■ **EXERCISE PASSAGE**:

————————

Imagine this scenario: you’ve known what you want to do with your life since you were five or six years old. Not just an idea or an inkling, but really genuinely known. And you didn’t just day dream about it in your spare time, but you really worked towards it; for the last fifteen year, day in and day out, it has been at the forefront of your mind and you’ve worked every one of those days to get there. In elementary school, you read every book about it you could find, in middle school you started working around people doing what you want to do, in high school you took every class you could to follow that dream, and it dictated every step you took throughout college.
And then one day you finally get that letter – you’re in. Everything you have worked for, everything you have done has finally payed off; but as you are sitting there reading the letter that finally affirms you, only then do you realize that you’ve changed. Its not what you want to do anymore. Do you have the guts to just walk away?
Today is my brother’s 25th birthday. About a year ago, he went through exactly this. He had always wanted to be a doctor, right until the day he was accepted into medical school. Only then did he realize that his true passion was biomedical engineering. I don’t know if I would have had the guts to walk away – I don’t think most people would – but he did. That is why he is my role model. He turned down medical school, worked for a year, and applied to school again. He’s now getting his Ph.D. and I don’t think I’ve ever seen him happier in my life.
To one of my best friends, my role model, and the biggest influence in my life, happy birthday. I hope I have a fraction of the guts you have.

————————

■ **WORK REQUEST 1**: According to the passage, what did the writer's brother realize was his true passion?
■ **WORK REQUEST 2**: Give the passage again, starting with "Imagine this scenario: you’ve" and going on through "took throughout college.", swapping "elementary school" for "grade school".

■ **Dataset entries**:
————————

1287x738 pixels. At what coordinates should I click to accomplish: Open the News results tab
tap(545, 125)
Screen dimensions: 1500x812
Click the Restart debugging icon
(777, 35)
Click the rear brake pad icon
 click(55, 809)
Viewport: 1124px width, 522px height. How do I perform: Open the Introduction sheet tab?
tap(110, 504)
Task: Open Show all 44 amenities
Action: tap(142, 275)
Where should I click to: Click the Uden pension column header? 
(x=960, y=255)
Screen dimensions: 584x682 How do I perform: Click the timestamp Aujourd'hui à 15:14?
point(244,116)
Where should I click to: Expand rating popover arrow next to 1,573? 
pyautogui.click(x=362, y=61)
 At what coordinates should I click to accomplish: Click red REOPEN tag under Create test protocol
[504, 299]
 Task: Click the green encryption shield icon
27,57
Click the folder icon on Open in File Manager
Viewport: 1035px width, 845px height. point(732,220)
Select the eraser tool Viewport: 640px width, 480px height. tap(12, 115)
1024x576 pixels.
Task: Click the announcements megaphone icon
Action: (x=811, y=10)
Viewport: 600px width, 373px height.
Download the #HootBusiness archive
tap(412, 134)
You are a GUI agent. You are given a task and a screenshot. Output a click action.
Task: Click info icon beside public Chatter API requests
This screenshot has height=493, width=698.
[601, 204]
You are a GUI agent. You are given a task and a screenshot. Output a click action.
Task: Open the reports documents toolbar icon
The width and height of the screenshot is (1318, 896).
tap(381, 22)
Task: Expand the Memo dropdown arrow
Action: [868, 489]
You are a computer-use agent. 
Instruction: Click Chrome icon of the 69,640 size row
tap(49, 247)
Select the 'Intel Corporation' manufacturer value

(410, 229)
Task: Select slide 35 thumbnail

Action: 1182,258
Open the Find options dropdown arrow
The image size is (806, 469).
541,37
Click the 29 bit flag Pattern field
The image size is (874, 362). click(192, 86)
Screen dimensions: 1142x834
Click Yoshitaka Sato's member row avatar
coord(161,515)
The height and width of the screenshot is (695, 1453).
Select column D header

————————

■ **SOLUTION 1**: Biomedical engineering.

■ **SOLUTION 2**:
Imagine this scenario: you’ve known what you want to do with your life since you were five or six years old. Not just an idea or an inkling, but really genuinely known. And you didn’t just day dream about it in your spare time, but you really worked towards it; for the last fifteen year, day in and day out, it has been at the forefront of your mind and you’ve worked every one of those days to get there. In grade school, you read every book about it you could find, in middle school you started working around people doing what you want to do, in high school you took every class you could to follow that dream, and it dictated every step you took throughout college.